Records
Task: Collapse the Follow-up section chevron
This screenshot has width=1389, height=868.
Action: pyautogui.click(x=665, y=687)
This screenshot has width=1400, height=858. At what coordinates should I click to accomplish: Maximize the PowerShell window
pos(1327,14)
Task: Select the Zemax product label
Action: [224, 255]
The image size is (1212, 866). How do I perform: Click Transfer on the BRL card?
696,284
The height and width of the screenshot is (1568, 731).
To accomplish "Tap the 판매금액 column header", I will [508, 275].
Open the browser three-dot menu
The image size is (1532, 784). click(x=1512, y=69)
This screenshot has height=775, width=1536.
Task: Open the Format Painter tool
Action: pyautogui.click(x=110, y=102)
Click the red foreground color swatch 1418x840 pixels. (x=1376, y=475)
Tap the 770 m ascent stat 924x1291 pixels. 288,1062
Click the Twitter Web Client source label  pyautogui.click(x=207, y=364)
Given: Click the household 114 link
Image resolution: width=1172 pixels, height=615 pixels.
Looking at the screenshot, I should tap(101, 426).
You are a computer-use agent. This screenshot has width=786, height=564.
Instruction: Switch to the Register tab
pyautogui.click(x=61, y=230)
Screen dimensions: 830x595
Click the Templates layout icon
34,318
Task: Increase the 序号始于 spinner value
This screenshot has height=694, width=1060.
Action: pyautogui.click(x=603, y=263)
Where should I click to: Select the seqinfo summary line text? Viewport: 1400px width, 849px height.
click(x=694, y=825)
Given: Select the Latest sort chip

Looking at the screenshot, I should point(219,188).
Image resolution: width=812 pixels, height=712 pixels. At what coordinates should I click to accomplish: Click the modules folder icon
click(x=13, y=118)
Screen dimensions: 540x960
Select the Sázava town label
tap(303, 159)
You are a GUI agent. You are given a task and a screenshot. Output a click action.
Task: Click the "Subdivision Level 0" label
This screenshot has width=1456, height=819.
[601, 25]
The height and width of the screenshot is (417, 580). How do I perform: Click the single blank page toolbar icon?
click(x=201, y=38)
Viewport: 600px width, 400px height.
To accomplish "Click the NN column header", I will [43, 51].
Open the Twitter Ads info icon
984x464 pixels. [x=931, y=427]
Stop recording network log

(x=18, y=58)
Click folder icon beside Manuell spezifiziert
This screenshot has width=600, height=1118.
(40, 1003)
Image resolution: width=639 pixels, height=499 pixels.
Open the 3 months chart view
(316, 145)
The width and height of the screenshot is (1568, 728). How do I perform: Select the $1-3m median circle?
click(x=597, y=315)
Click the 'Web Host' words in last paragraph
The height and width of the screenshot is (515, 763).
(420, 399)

WHAT YOU HAVE TO DO >> Which lines in the entries contain the word "Twitter"? Pick out every such line and copy it in full, matching case exactly.

ANSWER TO THE PROBLEM >>
Click the Twitter Web Client source label  pyautogui.click(x=207, y=364)
Open the Twitter Ads info icon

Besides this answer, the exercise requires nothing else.